Tally the lines of the records that contain the word "Instruction" and give only that number.

** Start Entries supplied **

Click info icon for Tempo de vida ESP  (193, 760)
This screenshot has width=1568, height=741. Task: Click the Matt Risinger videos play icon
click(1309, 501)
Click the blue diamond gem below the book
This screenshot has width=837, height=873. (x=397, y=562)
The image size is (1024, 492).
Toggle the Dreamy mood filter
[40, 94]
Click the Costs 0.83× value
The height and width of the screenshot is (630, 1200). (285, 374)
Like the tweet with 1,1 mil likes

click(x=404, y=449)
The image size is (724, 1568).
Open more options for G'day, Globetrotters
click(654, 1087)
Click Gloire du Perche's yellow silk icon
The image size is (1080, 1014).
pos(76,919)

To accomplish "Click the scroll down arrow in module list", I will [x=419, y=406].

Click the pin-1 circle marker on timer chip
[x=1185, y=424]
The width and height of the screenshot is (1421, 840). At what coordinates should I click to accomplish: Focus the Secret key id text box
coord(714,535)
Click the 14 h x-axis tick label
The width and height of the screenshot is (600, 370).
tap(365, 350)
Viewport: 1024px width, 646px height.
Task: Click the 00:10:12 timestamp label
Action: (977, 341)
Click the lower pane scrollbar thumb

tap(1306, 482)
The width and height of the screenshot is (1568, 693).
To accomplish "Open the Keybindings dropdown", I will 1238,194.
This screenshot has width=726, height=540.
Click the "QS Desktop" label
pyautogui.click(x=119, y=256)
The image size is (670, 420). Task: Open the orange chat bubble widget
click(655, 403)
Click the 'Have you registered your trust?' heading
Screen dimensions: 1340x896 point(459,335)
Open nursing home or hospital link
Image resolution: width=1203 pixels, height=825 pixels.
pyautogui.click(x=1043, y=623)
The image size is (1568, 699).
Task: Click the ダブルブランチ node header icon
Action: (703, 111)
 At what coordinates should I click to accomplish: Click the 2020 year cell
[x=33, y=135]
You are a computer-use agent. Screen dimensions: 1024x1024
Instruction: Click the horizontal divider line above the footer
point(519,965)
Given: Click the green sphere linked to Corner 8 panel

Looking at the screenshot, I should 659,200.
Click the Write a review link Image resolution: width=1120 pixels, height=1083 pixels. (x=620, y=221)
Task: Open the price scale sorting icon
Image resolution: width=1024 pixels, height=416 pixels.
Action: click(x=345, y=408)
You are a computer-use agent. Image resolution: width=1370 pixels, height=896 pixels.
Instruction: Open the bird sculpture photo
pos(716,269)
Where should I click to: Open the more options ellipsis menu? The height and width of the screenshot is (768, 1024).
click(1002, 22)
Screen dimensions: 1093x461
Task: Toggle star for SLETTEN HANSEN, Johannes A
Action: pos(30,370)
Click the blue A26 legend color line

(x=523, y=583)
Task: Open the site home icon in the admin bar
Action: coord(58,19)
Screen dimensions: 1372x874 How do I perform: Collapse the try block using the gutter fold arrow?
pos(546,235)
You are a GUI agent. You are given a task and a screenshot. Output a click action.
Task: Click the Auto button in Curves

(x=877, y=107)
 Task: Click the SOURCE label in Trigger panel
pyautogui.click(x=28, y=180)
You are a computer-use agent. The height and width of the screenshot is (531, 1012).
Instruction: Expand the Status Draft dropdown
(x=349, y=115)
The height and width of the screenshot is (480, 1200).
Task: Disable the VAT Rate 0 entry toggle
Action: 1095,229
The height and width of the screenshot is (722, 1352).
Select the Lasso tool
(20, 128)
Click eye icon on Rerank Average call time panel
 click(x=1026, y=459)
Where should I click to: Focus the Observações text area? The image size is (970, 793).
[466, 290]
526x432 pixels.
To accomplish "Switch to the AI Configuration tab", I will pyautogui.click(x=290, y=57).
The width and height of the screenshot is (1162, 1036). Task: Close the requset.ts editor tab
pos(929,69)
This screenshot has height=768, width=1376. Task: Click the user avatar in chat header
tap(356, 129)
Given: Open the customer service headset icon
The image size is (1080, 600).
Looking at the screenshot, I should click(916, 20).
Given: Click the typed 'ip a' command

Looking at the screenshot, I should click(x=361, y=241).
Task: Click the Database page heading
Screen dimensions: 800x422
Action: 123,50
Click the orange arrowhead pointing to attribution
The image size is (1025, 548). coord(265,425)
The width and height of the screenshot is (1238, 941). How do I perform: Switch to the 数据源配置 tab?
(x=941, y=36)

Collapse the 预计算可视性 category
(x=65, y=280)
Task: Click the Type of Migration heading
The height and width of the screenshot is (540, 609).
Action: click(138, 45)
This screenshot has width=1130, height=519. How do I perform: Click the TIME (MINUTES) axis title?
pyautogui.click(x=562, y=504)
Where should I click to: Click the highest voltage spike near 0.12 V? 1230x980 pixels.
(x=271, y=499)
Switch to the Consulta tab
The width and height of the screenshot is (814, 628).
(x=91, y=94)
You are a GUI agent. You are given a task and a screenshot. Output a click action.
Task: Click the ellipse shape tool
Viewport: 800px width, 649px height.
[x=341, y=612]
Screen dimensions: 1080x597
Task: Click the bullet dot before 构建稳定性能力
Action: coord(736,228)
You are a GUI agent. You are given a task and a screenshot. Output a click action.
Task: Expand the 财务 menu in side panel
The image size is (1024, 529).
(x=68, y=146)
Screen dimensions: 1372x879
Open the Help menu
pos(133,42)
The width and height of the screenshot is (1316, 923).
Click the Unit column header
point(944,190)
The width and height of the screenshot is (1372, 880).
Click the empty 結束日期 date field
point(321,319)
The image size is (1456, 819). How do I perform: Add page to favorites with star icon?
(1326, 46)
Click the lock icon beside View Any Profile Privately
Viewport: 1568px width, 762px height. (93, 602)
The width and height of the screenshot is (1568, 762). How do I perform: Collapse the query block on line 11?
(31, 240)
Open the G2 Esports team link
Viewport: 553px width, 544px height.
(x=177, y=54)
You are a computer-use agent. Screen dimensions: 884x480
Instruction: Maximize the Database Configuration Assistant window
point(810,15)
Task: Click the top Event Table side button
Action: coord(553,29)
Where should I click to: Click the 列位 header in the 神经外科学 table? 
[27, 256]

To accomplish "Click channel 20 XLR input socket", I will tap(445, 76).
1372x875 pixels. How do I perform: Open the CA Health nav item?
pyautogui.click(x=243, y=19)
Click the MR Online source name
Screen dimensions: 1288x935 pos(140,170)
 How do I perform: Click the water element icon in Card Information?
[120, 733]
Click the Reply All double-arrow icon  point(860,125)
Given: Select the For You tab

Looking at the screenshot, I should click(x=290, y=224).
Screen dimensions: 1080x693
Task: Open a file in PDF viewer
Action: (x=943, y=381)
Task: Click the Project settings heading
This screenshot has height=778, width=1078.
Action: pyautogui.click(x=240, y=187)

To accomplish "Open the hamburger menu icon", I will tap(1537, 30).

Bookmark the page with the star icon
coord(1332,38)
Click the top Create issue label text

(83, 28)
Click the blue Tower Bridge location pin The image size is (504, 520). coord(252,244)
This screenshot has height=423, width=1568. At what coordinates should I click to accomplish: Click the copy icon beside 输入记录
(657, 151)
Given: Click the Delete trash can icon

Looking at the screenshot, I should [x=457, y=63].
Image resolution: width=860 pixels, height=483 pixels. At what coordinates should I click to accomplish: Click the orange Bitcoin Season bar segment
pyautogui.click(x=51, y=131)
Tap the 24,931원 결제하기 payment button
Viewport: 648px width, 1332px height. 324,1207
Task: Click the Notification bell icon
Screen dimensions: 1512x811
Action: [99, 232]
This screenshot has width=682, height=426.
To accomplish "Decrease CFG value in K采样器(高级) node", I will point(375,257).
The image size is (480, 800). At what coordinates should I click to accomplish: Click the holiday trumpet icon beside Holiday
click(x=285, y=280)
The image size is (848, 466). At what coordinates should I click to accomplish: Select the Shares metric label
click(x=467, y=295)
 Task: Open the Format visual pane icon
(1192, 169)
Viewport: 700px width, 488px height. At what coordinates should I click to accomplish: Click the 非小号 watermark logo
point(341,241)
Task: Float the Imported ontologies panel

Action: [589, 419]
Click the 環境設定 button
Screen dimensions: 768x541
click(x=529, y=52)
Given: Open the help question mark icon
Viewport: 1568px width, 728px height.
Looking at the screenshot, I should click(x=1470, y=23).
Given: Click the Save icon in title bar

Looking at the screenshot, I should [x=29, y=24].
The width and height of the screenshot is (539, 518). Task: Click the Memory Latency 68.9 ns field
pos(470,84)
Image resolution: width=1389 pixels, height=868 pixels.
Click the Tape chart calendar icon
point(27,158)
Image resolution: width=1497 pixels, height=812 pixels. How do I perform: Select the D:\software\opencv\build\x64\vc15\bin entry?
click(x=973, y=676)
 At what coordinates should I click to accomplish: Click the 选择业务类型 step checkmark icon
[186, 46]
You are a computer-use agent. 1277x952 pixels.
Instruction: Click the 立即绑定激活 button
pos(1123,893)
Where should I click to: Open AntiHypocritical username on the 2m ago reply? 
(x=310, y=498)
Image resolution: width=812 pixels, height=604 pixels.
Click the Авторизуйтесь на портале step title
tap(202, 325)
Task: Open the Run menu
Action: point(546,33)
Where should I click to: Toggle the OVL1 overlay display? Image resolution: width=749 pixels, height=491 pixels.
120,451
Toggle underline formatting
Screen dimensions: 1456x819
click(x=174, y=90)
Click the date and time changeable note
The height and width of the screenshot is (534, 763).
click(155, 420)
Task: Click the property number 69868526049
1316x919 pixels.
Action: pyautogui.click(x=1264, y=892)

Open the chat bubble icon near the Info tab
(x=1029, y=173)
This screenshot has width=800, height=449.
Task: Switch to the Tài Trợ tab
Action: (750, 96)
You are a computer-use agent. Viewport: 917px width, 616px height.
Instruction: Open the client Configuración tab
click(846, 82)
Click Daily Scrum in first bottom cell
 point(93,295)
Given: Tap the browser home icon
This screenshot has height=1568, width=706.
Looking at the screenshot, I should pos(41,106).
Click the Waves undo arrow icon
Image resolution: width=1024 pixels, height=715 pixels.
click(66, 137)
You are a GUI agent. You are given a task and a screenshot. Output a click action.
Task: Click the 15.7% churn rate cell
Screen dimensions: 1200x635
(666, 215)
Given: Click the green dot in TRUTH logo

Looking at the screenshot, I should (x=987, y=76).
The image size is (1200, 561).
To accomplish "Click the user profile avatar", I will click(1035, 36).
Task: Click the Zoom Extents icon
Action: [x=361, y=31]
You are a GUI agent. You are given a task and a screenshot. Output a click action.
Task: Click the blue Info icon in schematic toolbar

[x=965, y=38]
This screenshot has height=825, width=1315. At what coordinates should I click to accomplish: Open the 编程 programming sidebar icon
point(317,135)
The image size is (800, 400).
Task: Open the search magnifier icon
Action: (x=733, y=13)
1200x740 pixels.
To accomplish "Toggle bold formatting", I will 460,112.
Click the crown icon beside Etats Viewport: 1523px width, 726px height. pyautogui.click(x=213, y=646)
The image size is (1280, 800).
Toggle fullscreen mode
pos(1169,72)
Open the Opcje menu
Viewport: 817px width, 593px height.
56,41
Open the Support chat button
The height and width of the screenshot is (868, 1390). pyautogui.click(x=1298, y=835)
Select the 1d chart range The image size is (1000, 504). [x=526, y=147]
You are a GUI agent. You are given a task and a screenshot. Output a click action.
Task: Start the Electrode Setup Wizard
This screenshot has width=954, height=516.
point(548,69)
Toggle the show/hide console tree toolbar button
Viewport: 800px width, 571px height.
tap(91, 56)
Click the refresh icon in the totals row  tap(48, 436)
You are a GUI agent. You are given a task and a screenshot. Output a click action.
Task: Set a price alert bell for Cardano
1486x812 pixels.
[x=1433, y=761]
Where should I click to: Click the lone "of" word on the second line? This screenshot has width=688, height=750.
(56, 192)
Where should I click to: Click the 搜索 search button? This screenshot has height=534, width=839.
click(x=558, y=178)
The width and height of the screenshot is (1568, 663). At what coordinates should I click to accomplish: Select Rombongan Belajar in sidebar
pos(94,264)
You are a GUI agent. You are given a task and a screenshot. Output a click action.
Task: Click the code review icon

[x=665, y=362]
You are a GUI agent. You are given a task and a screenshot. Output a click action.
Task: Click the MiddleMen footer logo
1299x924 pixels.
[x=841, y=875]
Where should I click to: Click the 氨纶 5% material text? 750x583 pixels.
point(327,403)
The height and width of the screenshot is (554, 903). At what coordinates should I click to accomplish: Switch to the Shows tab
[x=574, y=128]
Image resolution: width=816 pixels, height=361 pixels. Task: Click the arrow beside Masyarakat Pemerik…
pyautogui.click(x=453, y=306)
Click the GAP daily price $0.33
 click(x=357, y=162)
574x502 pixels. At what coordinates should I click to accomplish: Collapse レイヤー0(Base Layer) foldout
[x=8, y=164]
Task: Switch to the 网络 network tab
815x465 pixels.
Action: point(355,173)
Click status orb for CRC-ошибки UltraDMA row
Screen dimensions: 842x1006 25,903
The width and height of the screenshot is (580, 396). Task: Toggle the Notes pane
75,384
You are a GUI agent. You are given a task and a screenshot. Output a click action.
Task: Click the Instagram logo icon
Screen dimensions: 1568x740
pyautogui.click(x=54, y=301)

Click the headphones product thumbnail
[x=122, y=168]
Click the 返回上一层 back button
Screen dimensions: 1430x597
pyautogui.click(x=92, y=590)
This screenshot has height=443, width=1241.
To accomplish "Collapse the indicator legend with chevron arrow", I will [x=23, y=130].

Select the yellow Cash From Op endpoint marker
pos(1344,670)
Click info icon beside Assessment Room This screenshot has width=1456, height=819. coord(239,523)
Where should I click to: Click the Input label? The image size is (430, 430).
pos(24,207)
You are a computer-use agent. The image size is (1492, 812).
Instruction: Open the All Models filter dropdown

** End Entries supplied **

*Answer to the problem*
7